■ YOUR TASK
In the records that follow, count each line where the string "computer" occurs. Provide the total and no other text.

■ Saved entries
────────────────────────────────────────
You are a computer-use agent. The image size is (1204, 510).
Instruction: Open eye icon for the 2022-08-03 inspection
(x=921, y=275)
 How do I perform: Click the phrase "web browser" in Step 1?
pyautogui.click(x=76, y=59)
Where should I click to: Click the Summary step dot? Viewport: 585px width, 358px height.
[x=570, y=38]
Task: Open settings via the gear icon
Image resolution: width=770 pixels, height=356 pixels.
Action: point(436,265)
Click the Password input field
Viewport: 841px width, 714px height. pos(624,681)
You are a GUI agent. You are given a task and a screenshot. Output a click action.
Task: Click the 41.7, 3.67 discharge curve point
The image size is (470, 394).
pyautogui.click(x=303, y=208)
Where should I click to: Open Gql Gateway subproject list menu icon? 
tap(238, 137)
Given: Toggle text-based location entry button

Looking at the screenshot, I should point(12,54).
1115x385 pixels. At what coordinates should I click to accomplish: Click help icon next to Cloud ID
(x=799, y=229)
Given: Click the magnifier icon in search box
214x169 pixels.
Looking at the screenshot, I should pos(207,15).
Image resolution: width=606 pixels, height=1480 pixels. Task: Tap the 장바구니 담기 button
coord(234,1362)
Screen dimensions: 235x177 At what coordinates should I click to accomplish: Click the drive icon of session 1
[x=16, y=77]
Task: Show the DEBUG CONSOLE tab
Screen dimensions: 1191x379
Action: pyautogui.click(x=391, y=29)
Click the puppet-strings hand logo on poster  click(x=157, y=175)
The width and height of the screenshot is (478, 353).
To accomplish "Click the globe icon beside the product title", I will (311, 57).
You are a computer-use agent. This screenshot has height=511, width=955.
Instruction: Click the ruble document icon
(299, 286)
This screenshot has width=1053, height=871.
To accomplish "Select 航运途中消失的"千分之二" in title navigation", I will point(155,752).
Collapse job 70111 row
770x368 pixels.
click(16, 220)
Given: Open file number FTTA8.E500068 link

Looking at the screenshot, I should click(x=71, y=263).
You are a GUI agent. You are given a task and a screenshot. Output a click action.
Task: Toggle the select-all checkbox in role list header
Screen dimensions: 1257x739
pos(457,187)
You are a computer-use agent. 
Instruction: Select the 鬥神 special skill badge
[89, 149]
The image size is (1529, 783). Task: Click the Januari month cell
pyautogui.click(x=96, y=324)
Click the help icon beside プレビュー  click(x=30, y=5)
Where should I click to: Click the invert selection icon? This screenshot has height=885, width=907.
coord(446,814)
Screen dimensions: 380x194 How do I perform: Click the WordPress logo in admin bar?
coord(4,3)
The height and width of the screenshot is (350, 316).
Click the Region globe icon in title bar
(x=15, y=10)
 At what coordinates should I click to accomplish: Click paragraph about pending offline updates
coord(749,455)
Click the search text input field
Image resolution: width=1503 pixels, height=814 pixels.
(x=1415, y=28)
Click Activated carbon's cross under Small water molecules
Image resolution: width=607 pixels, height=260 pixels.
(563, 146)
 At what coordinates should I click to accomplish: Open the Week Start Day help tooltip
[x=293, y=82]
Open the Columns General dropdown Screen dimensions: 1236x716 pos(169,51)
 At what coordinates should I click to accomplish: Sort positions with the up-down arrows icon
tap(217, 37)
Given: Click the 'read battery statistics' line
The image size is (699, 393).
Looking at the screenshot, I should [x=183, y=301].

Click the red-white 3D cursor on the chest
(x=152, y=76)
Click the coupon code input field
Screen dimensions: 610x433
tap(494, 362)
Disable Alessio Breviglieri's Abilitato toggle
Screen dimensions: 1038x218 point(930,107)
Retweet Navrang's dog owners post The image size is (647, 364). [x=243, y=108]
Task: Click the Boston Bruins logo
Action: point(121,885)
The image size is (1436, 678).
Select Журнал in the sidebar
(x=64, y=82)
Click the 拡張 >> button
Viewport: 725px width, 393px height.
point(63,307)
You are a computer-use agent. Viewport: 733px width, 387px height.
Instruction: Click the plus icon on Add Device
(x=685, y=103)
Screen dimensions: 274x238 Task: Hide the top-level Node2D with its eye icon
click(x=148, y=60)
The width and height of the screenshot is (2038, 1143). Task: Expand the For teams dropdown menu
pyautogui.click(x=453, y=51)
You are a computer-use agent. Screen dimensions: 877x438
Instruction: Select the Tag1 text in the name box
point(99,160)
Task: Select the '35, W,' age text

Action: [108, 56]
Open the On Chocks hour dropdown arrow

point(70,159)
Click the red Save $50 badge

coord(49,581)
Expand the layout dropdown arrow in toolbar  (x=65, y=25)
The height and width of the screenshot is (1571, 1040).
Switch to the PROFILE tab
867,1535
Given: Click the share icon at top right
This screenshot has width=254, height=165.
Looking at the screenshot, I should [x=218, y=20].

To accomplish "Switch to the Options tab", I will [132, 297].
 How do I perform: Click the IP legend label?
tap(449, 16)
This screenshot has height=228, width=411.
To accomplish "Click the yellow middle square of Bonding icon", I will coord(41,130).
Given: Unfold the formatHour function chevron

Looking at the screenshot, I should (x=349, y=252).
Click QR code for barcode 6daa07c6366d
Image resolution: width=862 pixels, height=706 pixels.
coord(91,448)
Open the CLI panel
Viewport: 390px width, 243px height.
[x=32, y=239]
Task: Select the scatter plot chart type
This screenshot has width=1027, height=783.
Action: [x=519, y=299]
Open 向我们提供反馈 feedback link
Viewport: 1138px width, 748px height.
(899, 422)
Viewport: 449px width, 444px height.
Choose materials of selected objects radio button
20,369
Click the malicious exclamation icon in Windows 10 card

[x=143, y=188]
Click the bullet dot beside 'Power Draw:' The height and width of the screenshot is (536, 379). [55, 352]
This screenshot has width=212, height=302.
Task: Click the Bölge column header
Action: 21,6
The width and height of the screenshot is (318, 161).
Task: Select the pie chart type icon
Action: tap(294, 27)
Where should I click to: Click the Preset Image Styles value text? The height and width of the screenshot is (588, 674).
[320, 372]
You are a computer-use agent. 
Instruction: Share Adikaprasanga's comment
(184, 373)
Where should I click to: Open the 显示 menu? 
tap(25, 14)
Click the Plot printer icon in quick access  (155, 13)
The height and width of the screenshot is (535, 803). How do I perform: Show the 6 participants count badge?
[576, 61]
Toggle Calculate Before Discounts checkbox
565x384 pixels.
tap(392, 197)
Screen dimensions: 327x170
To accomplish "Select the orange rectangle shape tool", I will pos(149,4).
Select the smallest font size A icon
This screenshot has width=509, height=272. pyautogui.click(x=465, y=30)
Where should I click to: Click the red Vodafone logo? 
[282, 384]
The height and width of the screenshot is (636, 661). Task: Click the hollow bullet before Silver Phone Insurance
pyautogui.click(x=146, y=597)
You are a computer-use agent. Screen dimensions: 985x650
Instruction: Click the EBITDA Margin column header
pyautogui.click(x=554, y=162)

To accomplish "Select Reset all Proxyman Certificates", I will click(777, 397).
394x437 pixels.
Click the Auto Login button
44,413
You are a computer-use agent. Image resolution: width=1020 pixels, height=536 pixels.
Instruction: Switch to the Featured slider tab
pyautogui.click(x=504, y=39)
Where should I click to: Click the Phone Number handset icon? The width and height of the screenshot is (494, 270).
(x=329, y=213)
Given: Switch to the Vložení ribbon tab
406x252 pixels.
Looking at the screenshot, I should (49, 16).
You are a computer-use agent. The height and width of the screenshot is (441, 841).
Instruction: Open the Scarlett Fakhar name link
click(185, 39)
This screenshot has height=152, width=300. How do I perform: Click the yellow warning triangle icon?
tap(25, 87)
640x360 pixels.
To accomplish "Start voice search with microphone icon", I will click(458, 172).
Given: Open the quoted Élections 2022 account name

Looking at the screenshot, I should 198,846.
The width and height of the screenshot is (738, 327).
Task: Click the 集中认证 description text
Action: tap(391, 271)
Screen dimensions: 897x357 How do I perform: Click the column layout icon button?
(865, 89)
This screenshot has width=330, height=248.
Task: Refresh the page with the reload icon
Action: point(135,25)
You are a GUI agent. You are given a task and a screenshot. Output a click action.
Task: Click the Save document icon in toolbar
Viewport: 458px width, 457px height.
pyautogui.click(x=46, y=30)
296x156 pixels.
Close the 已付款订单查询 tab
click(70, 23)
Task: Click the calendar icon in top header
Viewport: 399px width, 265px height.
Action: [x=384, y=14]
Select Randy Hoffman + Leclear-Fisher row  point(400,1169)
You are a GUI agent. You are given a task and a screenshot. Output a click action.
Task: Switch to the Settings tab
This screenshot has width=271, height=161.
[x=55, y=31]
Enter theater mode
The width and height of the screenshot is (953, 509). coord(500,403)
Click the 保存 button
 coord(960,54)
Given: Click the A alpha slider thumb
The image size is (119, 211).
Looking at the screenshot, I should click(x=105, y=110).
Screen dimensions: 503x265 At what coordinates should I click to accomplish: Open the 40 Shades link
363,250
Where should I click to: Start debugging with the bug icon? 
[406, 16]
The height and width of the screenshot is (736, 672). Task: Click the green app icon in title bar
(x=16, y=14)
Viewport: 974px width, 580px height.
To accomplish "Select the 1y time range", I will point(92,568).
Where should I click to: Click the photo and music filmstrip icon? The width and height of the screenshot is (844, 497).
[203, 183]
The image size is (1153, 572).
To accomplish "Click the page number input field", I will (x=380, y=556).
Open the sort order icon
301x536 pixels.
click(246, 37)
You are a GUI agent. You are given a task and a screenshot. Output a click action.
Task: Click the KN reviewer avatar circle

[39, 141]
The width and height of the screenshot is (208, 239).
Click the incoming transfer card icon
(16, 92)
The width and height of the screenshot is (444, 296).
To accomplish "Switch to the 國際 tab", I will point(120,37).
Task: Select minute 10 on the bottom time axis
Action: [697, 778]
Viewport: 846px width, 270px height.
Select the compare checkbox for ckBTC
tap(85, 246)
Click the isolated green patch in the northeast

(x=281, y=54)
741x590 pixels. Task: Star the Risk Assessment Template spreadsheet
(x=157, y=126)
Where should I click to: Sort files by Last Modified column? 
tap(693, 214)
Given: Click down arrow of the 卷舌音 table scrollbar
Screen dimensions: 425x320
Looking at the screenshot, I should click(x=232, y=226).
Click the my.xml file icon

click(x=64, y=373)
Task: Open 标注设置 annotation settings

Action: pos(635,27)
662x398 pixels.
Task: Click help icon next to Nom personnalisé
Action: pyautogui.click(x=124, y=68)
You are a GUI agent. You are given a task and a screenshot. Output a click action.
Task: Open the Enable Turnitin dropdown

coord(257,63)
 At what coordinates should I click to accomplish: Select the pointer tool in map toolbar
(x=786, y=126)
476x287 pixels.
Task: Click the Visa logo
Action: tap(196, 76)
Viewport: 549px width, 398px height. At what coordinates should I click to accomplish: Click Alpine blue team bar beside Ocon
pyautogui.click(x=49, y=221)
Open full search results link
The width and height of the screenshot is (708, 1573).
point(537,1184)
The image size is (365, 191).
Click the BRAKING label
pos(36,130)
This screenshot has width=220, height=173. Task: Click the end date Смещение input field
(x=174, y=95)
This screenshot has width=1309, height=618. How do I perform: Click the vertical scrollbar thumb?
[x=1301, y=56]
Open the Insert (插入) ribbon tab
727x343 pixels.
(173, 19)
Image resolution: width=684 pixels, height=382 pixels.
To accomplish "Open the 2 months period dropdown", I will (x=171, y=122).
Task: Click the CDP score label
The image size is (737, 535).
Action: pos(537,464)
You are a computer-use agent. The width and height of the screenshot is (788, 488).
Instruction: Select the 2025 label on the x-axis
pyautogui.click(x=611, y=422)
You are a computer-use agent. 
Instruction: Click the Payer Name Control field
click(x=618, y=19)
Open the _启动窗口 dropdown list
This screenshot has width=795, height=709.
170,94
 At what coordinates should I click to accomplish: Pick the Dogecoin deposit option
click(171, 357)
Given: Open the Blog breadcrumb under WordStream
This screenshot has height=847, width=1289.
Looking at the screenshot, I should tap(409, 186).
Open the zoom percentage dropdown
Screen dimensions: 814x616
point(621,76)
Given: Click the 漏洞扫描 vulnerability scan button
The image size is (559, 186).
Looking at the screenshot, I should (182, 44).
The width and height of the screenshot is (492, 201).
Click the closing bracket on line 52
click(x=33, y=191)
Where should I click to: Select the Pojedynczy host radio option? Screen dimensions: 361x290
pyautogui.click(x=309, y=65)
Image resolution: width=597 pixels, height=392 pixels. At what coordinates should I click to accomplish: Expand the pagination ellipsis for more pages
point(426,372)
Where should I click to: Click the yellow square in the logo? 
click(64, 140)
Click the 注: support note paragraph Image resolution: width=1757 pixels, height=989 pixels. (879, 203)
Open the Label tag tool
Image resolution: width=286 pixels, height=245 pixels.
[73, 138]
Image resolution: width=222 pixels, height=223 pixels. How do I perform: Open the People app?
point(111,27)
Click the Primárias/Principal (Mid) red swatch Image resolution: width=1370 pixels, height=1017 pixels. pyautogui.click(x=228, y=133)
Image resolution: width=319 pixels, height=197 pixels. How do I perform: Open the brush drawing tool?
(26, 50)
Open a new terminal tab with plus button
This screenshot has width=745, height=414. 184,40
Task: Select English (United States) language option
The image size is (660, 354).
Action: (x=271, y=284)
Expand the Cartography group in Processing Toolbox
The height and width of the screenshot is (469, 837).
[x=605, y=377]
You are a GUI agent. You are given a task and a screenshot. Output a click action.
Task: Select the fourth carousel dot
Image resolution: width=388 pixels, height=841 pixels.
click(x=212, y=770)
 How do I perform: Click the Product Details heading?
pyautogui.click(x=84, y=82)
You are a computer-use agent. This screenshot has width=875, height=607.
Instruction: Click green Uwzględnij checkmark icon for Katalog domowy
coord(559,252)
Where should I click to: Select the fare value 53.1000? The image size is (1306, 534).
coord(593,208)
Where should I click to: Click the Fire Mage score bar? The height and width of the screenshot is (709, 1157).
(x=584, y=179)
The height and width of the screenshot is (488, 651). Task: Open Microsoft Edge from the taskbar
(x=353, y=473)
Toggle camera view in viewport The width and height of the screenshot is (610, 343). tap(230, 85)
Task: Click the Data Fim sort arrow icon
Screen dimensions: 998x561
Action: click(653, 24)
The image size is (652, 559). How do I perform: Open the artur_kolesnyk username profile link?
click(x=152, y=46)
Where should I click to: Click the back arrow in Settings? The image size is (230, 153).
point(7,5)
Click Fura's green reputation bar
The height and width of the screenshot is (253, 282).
────────────────────────────────────────
■ RESPONSE TO THE TASK
12